Latest data released by the National Bureau of Statistics revealed that Nigeria’s long-range battle with inflation might be coming to an end.
As opposed to the to November rate which was 18.48%, the Bureau said inflation rate slowed down in the month of December by 0.07% to reach 18.55%.
Highlights of the report reveal that increase in prices were witnessed in all COICOP divisions that yield the Headline Index. Communication and Restaurants and Hotels recorded the slowest pace of growth in December, growing at 5.33 percent and 8.91 percent (year-on-year) respectively.
Had the Nigerian Communications Commission implemented its data floor pricing rule, the communications sector would have seen a spike in its contribution to inflation.

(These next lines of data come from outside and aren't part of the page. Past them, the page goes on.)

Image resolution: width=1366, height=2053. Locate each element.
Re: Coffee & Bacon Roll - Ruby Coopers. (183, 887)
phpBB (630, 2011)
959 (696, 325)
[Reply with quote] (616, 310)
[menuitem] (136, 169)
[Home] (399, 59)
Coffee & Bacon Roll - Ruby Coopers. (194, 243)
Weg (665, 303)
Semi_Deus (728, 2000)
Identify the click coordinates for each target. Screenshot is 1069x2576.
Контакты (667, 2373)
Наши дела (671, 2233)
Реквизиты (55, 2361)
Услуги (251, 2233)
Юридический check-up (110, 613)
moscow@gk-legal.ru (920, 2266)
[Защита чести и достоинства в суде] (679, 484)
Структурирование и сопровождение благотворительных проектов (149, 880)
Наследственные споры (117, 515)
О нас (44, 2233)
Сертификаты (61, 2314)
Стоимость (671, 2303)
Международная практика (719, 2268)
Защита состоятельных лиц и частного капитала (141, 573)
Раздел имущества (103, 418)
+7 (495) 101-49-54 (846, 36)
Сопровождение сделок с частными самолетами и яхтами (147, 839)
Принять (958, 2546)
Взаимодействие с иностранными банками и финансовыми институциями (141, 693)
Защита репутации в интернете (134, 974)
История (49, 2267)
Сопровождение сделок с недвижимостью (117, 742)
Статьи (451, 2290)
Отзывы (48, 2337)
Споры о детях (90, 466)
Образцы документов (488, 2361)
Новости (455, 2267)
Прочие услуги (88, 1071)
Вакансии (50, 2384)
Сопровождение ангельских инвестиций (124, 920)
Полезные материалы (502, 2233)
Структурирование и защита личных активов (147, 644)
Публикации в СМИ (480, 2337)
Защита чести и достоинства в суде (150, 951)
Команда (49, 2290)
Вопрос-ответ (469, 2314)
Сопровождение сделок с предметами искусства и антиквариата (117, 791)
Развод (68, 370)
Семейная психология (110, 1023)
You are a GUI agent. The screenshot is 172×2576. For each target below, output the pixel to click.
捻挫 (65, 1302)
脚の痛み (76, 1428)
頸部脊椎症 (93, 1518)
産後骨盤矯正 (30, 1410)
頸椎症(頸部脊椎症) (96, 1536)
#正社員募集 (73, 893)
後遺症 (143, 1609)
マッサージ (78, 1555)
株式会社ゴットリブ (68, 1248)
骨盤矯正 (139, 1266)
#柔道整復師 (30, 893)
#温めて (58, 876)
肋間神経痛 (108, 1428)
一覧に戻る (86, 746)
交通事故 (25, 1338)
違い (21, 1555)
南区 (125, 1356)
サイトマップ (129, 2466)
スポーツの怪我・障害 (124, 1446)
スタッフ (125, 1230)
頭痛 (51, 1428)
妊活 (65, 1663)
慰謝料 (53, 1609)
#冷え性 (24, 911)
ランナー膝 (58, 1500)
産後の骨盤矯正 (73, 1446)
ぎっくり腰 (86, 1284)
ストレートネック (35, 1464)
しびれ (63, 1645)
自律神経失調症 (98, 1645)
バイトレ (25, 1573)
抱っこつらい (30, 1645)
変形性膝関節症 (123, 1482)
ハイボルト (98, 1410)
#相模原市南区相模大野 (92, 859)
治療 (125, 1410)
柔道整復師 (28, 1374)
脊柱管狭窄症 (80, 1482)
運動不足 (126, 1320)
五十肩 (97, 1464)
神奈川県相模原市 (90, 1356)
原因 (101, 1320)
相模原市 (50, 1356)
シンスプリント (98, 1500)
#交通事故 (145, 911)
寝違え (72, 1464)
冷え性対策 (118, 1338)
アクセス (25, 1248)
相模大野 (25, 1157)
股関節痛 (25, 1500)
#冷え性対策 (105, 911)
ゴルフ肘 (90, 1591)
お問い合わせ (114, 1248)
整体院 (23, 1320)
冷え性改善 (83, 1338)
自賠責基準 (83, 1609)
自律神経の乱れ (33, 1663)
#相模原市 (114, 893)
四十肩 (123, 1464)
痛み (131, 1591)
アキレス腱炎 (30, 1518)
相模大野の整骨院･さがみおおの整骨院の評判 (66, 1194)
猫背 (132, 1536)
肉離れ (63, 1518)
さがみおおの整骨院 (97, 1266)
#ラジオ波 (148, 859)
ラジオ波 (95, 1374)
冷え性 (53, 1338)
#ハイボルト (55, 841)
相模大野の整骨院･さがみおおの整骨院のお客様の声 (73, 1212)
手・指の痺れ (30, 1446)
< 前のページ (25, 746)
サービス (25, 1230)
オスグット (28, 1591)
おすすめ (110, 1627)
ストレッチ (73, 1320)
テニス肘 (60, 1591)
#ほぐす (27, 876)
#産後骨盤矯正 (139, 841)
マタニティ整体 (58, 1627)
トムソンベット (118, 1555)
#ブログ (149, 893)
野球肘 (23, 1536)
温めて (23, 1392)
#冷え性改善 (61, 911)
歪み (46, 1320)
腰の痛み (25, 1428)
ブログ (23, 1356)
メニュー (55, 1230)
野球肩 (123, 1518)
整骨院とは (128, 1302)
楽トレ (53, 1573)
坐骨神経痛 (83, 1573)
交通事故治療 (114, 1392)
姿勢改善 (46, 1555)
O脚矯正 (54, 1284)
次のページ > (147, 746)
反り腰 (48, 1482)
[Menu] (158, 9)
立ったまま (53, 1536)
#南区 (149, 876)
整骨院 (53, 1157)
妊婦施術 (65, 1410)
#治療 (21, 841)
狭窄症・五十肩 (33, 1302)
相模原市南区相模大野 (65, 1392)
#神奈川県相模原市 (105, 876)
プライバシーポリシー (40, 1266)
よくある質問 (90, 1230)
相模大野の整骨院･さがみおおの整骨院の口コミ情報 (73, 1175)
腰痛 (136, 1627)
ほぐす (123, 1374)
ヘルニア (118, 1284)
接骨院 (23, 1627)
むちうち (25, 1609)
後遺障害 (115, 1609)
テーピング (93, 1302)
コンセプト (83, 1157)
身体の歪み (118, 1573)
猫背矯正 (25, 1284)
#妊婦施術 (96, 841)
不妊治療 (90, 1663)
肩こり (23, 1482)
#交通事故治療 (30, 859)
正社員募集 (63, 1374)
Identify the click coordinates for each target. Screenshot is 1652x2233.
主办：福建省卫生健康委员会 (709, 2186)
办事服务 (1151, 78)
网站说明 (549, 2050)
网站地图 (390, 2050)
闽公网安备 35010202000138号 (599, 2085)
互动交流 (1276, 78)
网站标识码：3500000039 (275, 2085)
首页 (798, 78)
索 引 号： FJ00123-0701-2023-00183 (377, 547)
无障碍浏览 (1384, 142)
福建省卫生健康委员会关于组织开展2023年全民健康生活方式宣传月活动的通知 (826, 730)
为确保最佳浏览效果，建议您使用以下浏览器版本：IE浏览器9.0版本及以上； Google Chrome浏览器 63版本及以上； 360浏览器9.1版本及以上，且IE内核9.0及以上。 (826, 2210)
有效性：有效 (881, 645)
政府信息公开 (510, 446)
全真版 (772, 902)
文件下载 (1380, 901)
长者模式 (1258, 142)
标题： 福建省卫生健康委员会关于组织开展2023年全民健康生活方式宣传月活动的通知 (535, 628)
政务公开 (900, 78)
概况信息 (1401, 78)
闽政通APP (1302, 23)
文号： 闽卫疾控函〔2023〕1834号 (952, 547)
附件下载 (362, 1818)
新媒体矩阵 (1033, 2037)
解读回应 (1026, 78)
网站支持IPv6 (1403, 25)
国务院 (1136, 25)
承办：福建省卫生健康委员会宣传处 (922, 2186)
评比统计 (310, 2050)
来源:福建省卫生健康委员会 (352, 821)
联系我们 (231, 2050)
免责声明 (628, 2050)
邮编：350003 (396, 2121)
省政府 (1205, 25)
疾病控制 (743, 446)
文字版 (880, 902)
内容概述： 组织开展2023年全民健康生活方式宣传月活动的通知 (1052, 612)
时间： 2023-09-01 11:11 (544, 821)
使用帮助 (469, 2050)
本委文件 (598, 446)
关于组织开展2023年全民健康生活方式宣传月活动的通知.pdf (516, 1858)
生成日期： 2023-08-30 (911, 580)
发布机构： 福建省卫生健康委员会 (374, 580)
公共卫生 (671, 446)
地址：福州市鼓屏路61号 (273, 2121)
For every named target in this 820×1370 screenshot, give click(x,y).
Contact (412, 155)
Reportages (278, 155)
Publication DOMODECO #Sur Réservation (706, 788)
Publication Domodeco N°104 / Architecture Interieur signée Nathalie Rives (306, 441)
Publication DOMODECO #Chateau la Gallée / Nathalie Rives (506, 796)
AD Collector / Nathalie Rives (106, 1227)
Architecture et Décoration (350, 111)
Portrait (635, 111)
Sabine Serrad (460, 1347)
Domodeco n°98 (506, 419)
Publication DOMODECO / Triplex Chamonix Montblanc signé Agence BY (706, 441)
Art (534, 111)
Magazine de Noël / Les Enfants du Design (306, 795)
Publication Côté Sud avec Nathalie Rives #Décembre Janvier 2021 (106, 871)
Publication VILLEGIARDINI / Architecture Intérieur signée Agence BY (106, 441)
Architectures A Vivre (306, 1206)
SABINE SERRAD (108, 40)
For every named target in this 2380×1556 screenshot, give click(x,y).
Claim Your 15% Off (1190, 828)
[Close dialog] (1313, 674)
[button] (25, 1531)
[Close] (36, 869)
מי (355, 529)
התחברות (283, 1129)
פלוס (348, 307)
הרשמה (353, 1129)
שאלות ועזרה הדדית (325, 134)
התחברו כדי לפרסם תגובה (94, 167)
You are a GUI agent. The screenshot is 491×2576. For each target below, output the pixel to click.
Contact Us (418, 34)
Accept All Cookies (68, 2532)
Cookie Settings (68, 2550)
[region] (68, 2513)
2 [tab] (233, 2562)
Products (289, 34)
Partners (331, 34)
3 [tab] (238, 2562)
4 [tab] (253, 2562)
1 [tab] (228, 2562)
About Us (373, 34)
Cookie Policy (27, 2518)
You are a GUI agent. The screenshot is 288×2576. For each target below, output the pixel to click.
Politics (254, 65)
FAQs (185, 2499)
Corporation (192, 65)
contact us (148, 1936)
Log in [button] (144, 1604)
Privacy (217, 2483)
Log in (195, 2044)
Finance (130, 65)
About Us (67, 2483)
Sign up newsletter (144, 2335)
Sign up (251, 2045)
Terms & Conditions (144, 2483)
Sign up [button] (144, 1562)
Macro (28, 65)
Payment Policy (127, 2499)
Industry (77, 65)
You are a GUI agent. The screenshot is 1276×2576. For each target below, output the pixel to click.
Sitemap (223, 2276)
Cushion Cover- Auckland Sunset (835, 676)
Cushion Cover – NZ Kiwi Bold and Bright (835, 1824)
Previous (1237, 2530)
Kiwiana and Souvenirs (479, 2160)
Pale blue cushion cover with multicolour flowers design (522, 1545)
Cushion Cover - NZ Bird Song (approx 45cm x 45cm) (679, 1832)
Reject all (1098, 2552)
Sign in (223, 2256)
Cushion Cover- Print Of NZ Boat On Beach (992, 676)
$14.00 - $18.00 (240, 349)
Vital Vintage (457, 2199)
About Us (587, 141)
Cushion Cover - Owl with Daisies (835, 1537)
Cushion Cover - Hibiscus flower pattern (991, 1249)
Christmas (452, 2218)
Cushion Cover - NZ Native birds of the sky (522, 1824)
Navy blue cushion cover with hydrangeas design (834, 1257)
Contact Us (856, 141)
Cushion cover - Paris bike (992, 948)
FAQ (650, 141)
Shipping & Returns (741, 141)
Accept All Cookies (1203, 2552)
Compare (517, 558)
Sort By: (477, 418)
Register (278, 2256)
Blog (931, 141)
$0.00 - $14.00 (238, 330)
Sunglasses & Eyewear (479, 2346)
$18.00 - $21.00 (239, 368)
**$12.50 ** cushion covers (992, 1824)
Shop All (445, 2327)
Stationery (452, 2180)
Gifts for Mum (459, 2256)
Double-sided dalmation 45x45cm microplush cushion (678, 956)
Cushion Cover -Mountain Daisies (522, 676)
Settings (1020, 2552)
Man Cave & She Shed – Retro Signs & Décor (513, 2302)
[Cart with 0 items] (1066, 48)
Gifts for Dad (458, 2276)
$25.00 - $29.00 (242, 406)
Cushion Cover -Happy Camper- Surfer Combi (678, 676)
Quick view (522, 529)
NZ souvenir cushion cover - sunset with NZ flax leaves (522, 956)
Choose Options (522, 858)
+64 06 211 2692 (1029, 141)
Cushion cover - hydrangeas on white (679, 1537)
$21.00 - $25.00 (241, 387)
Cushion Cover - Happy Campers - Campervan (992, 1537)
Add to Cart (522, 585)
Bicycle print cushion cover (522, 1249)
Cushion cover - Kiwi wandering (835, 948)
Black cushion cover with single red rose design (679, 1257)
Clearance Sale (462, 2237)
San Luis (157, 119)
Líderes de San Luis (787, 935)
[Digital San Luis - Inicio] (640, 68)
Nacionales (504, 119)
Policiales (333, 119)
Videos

Nigeria’s economy has entered a recessionary mode since the last second quarter after fuel subsidies were removed, the NAIRA (USD1=NGN388.3) was devalued against the US Dollar. The beginning of Nigeria’s economic woes was spiked by the crash in global Crude oil prices.
Analysts and experts however complained that Nigeria’s incoherent and slow implementation of a fiscal policy aggravated the problems.
Earlier this week, the World Bank projected that Nigeria will exit recession by in the latter part of the year by managing to get a 1% GDP growth rate.
Many people are still pessimistic about a possible quick recovery. Many companies have downsized while a sizeable number of companies have shut down operations.
The federal government’s NGN7 trillion budget proposal for the year has not been passed by the National Assembly. Many are of the view that the budget might reinflate the starved economy if well managed.